-- START OF SUPPLIED PASSAGE --
The human toll could be astronomical, with projections estimating 14 million deaths by the end of the decade as a result of the cuts. USAID’s demise has already resulted in more than 300,000 preventable deaths, according to Boston University’s Brooke Nichols, the majority of them children. “These are 100 per cent preventable deaths”, Nichols told The Times. “They all happened because of the abrupt halt in funding”.

No Strings Attached

Alongside USAID, Trump has moved to defund various other international development and outreach agencies, including the U.S. Institute of Peace and the U.S. African Development Foundation. With these moves, as Jared O. Bell wrote in International Policy Digest, “The United States is undermining its own capacity to lead through influence, values, and partnership—precisely the attributes that once defined its global role”.

This would seem like an ideal opportunity for one of the U.S.’ rivals to boost its own soft power outreach. Due to its size and history of foreign diplomacy, China seems poised to fill that gap, particularly in Africa. “The changes in U.S. trade policy toward African countries and the loss of USAID to Africa opens an opportunity for Beijing to extend its soft power overtures toward African states”, says Richard Aidoo, professor of political science at Coastal Carolina University.
-- END OF SUPPLIED PASSAGE --
-- START OF DATASET --
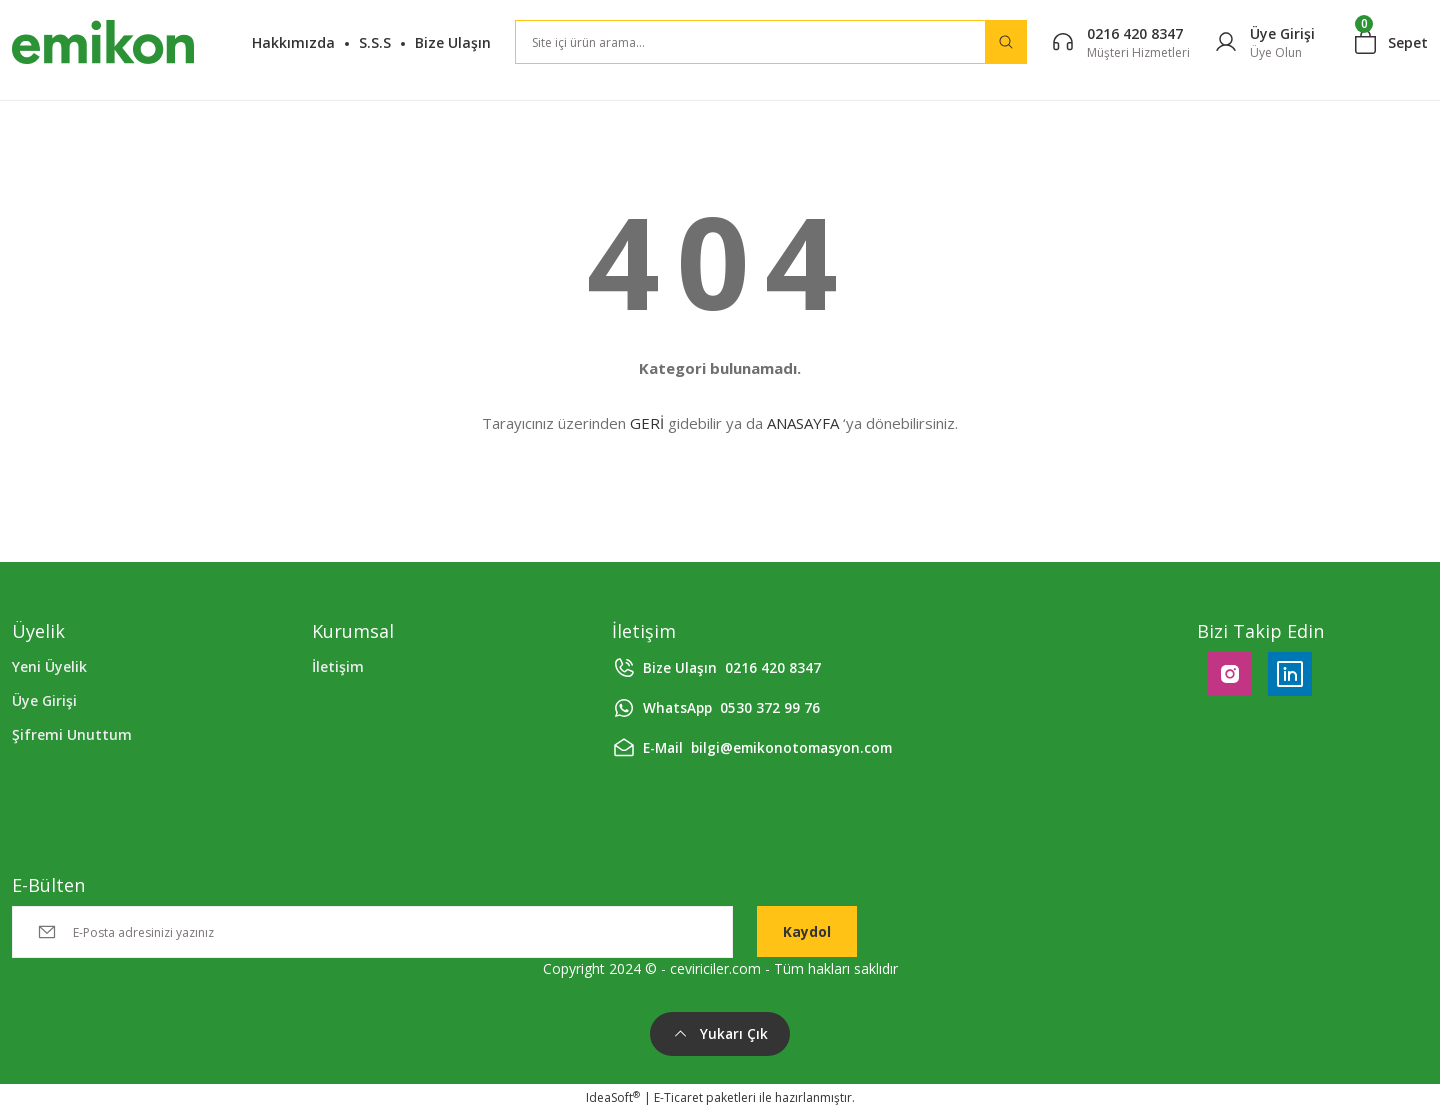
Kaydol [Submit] (807, 931)
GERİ (647, 423)
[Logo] (103, 42)
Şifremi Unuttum (72, 734)
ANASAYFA (803, 423)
-- END OF DATASET --
SET TASK 1> Can you return, word for word, the part of the passage on the USAID cuts that opens with the words containing "This would seem" and closes with "Coastal Carolina University."?
SET TASK 2>
Answer these questions from the passage on the USAID cuts:
(a) According to Brooke Nichols, how many preventable deaths has USAID's demise already caused?
(b) Which two other agencies does the passage name that Trump has moved to defund alongside USAID?
(c) At which university is Richard Aidoo a professor of political science?

EXERCISE ANSWER 1>
This would seem like an ideal opportunity for one of the U.S.’ rivals to boost its own soft power outreach. Due to its size and history of foreign diplomacy, China seems poised to fill that gap, particularly in Africa. “The changes in U.S. trade policy toward African countries and the loss of USAID to Africa opens an opportunity for Beijing to extend its soft power overtures toward African states”, says Richard Aidoo, professor of political science at Coastal Carolina University.

EXERCISE ANSWER 2>
(a) More than 300,000.
(b) The U.S. Institute of Peace and the U.S. African Development Foundation.
(c) Coastal Carolina University.